Input material -
◇ ◇ ◇ ◇ ◇ ◇ ◇

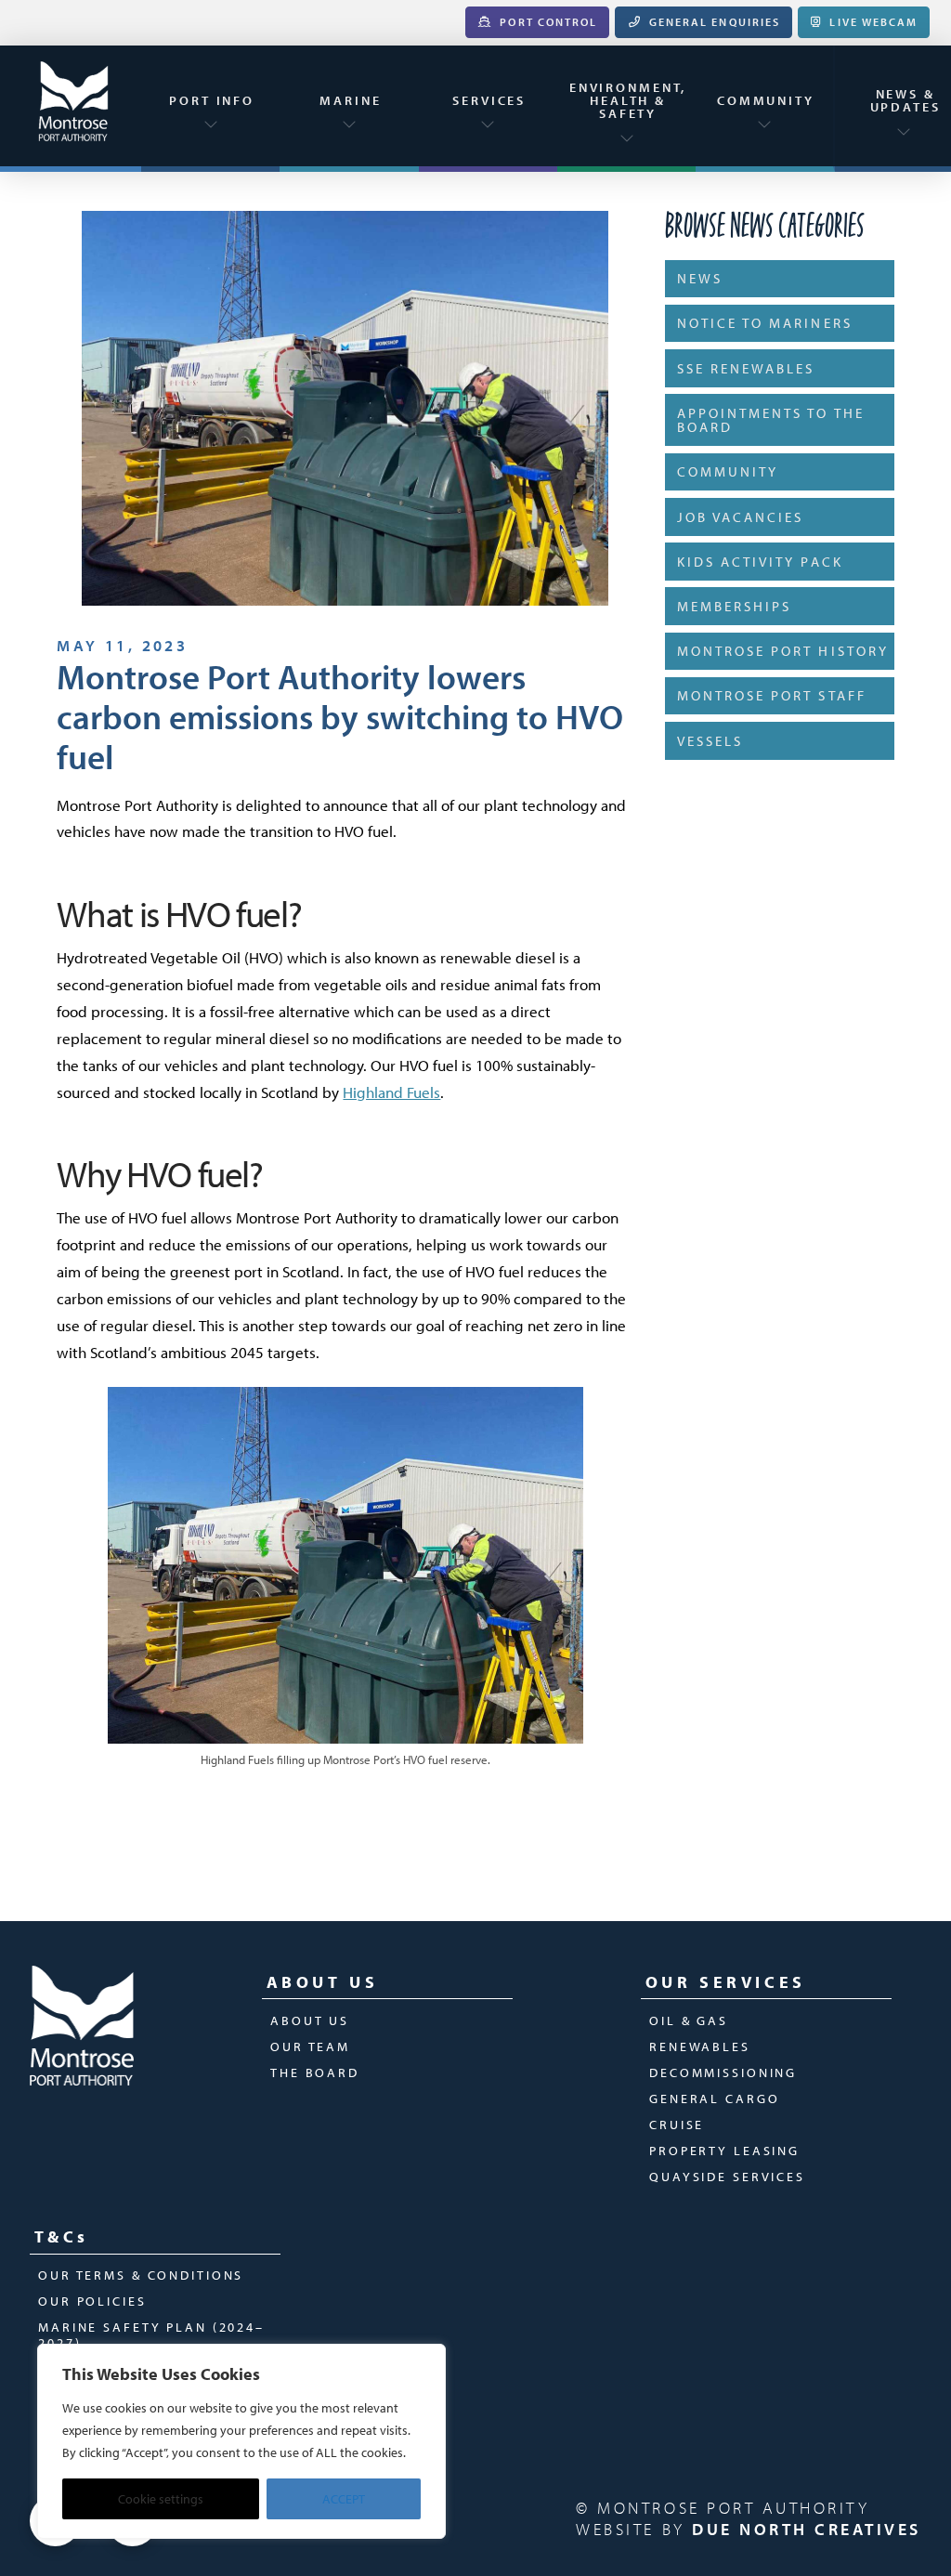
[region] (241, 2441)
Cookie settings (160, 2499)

◇ ◇ ◇ ◇ ◇ ◇ ◇

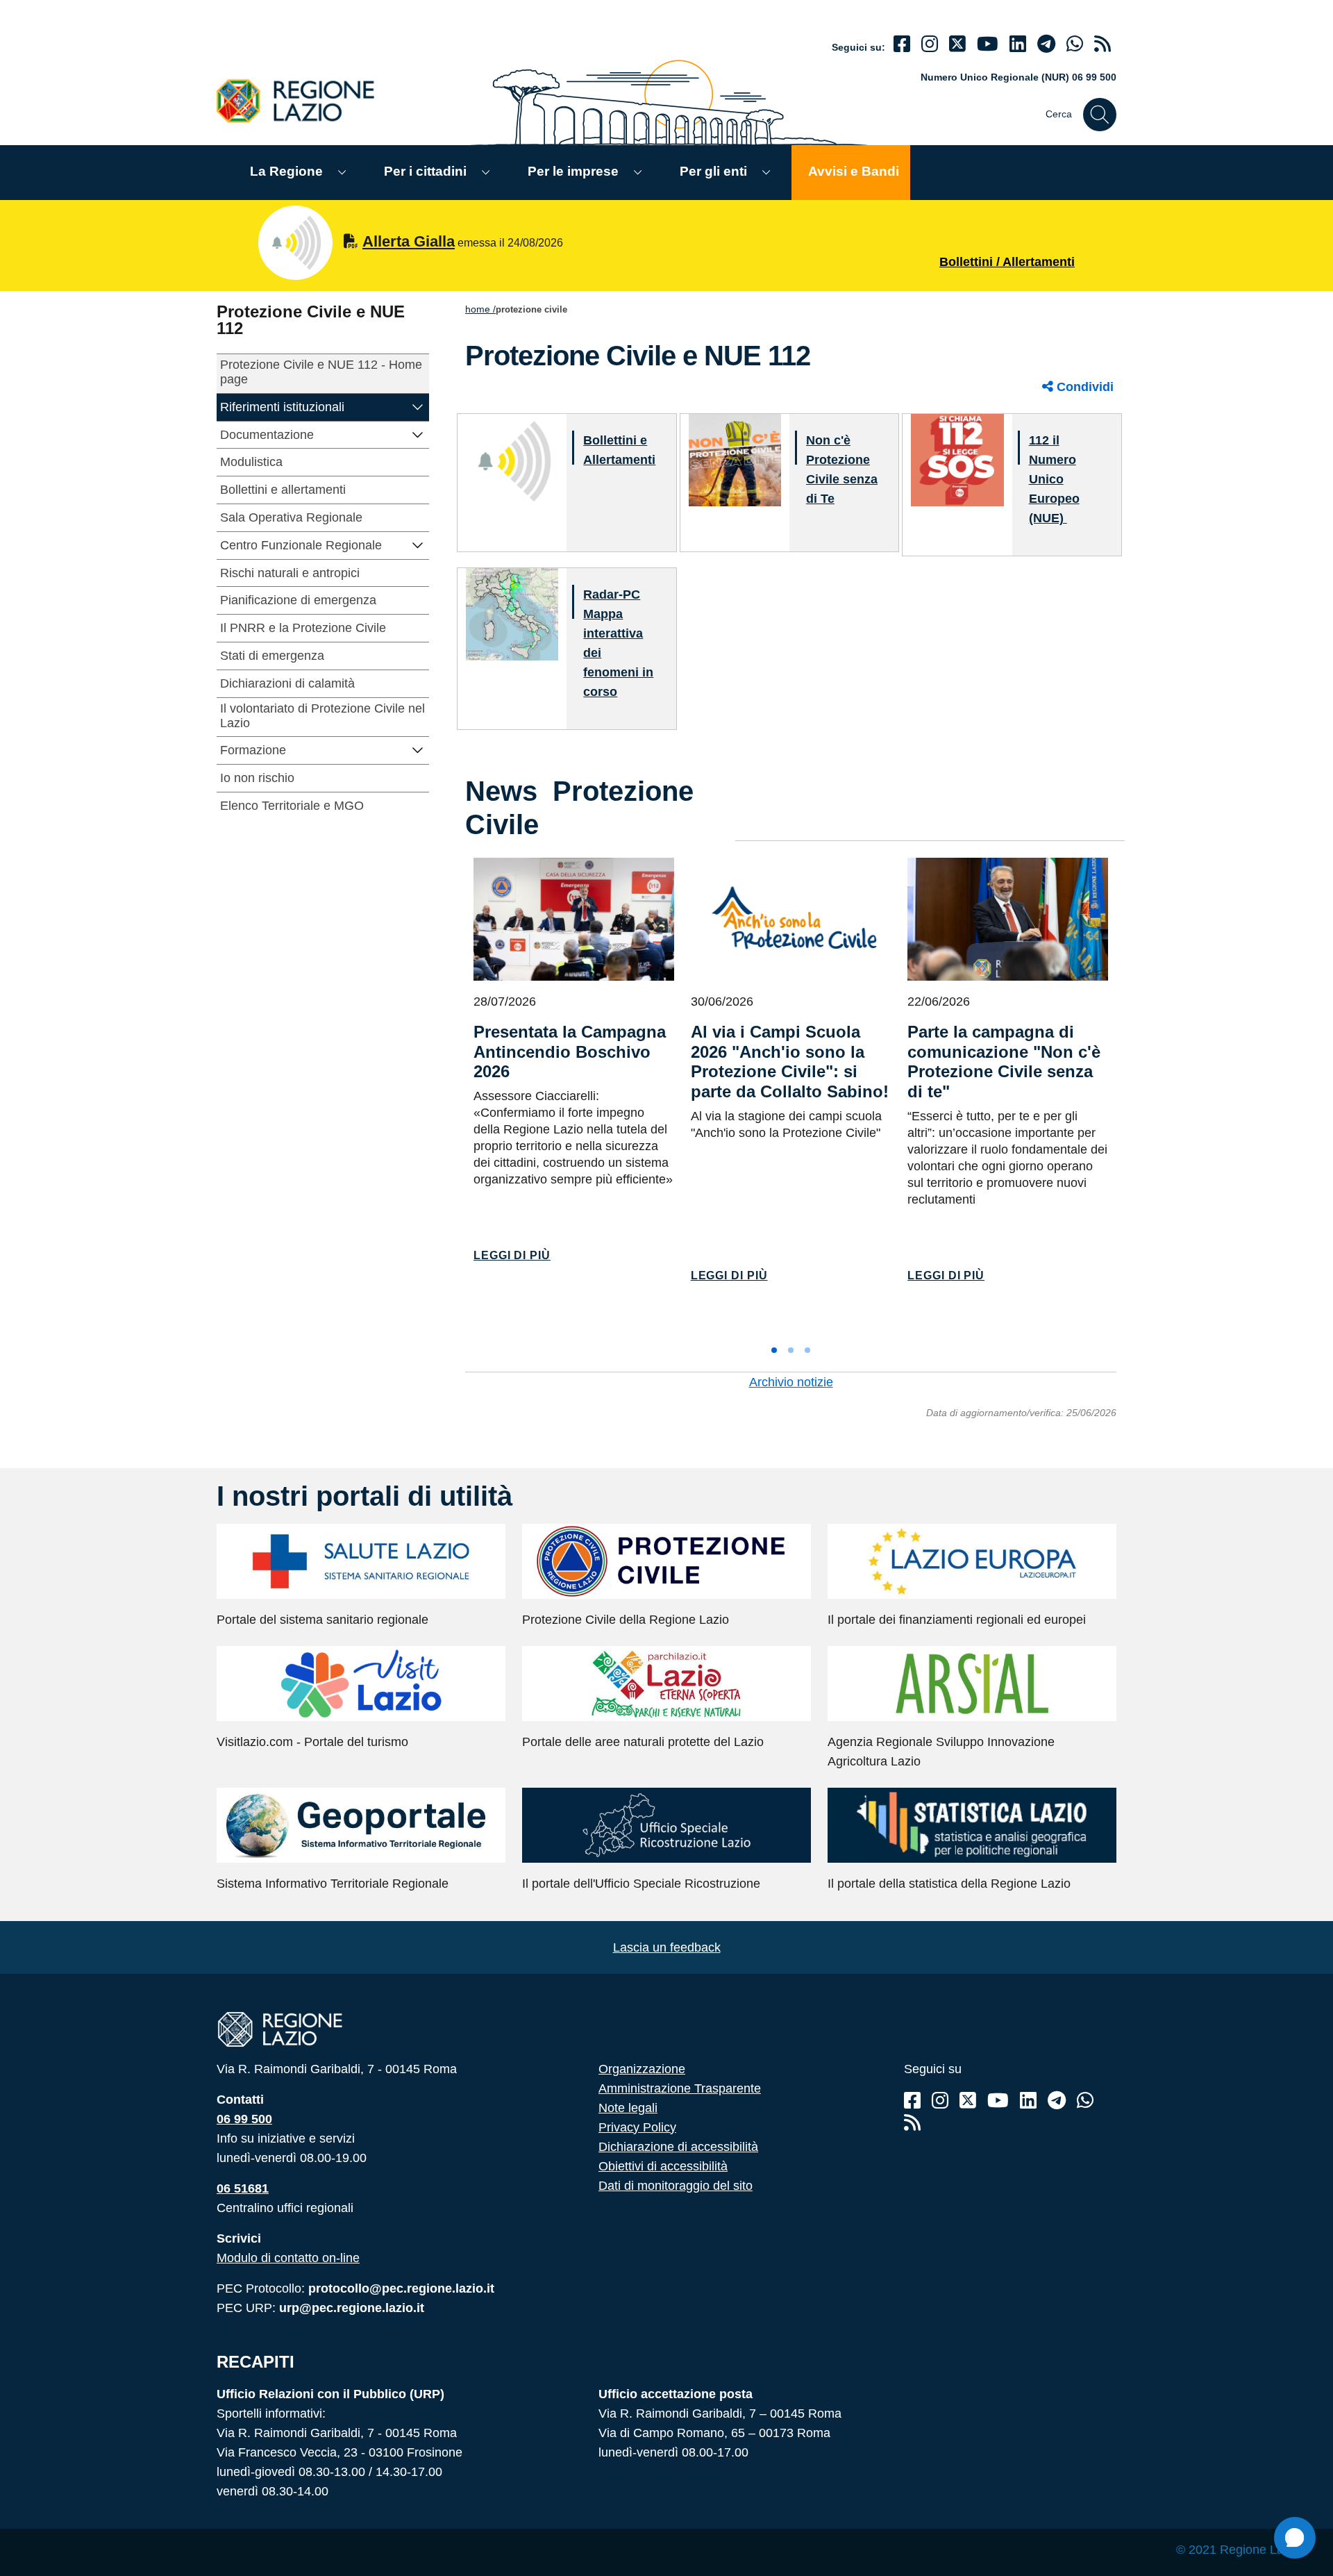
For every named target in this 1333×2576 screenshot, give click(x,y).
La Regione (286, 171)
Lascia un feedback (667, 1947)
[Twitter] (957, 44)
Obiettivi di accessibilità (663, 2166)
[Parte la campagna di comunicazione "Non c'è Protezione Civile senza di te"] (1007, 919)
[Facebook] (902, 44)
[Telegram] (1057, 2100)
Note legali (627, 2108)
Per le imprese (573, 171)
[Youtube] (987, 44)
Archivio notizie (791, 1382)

◇ ◇ ◇ ◇ ◇ ◇ ◇

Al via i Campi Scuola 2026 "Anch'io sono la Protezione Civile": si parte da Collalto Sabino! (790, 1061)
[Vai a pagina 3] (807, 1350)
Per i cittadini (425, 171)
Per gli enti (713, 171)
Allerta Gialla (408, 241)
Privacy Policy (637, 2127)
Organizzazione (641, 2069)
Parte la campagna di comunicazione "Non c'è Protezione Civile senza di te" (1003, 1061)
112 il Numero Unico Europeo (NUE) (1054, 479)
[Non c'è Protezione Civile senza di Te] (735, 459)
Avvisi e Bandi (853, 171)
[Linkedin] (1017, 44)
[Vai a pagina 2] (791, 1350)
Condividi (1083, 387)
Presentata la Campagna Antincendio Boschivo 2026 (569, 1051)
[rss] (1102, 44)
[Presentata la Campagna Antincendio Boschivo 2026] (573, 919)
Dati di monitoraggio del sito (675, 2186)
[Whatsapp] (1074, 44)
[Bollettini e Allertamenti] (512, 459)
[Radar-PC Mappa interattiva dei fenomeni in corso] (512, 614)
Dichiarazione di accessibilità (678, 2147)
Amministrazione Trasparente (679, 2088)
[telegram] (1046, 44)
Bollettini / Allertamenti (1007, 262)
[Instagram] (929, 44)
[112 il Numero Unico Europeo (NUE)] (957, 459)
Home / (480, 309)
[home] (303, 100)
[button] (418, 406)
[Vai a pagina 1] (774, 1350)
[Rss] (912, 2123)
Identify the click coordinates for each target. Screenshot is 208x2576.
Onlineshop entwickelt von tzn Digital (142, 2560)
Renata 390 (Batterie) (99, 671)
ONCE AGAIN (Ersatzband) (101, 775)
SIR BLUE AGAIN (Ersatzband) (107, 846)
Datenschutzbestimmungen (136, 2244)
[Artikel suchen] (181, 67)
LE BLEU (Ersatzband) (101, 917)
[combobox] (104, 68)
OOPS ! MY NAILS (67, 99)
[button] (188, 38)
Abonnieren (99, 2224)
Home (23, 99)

◇ ◇ ◇ ◇ ◇ ◇ ◇

Aim of the exercise - In the entries above, please find the line with "[Bollettini e Allertamenti] (512, 459)" and the line with "Home (23, 99)", then write out exactly those two lines and every line between them, and nothing more.

Answer section -
[Bollettini e Allertamenti] (512, 459)
[Radar-PC Mappa interattiva dei fenomeni in corso] (512, 614)
Dichiarazione di accessibilità (678, 2147)
Amministrazione Trasparente (679, 2088)
[telegram] (1046, 44)
Bollettini / Allertamenti (1007, 262)
[Instagram] (929, 44)
[112 il Numero Unico Europeo (NUE)] (957, 459)
Home / (480, 309)
[home] (303, 100)
[button] (418, 406)
[Vai a pagina 1] (774, 1350)
[Rss] (912, 2123)
Identify the click coordinates for each target. Screenshot is 208x2576.
Onlineshop entwickelt von tzn Digital (142, 2560)
Renata 390 (Batterie) (99, 671)
ONCE AGAIN (Ersatzband) (101, 775)
SIR BLUE AGAIN (Ersatzband) (107, 846)
Datenschutzbestimmungen (136, 2244)
[Artikel suchen] (181, 67)
LE BLEU (Ersatzband) (101, 917)
[combobox] (104, 68)
OOPS ! MY NAILS (67, 99)
[button] (188, 38)
Abonnieren (99, 2224)
Home (23, 99)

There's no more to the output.